PROVINCETOWN — The second annual Pride Weekend “Feet Over Front Street 5K” wound its way down Commercial Street last Sunday, June 4, in its own happy Provincetown way: a handful of elite runners took hold up front, trailed by about 120 others, including one Independent reporter, amid a sea of rainbow garb, a billowing trans flag, and dogs of various breeds.
Participants checked in at the Harbor Hotel before race time, pinning on timekeeping bibs and sipping caffeine from Joe Coffee, one of the Provincetown Business Guild’s sponsors of the race.

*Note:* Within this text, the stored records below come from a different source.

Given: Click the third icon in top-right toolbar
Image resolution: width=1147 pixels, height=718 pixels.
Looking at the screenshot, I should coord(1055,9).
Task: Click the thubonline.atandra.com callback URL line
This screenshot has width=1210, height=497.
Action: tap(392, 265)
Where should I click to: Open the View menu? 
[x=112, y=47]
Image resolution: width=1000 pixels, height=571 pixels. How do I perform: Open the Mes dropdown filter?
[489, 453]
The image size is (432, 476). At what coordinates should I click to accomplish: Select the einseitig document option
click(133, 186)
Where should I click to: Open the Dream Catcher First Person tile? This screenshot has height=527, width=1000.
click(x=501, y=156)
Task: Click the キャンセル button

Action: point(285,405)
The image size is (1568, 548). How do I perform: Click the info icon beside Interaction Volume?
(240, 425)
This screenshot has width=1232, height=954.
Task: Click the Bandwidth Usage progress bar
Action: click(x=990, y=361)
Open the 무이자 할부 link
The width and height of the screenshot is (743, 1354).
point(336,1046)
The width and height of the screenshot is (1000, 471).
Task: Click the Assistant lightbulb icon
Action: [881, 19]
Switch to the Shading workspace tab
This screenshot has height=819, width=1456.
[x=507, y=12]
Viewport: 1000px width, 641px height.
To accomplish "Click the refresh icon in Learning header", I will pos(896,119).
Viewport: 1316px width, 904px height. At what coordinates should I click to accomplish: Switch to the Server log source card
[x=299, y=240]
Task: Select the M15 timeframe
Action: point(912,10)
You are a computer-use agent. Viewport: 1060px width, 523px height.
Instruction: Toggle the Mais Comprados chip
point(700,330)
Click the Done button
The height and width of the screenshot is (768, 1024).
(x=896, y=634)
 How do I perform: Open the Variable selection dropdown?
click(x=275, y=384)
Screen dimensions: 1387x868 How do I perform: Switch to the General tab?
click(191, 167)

As the start time approached, we made our way toward Commercial Street’s fork with Bradford, where the town crier rang his bell, and off we went, a vibrant cavalcade against the 8:30 a.m. grayness and defying the ominous warnings of severe weather that had halted the weekend’s ferry service to and from Boston.
From the sidelines, spectators and passersby lent doses of encouragement to panting competitors.
High on race adrenaline, I felt alive to being a gear in a multi-speed mechanism zooming, loping, and strolling its way along Provincetown’s main artery. I also left all my timekeeping devices behind at the start, which left me blissfully unaware of pacing myself until, about halfway through, I was winded. I eased up but jogged on. I was there for the fun.
So was Keegan Gleason of Millbury, who won the race. He was satisfied with his performance before he knew his official time. “I was just vibing out,” he said right afterward. Gleason’s 16:17 finish broke last year’s inaugural race record — which was also his — by 22 seconds.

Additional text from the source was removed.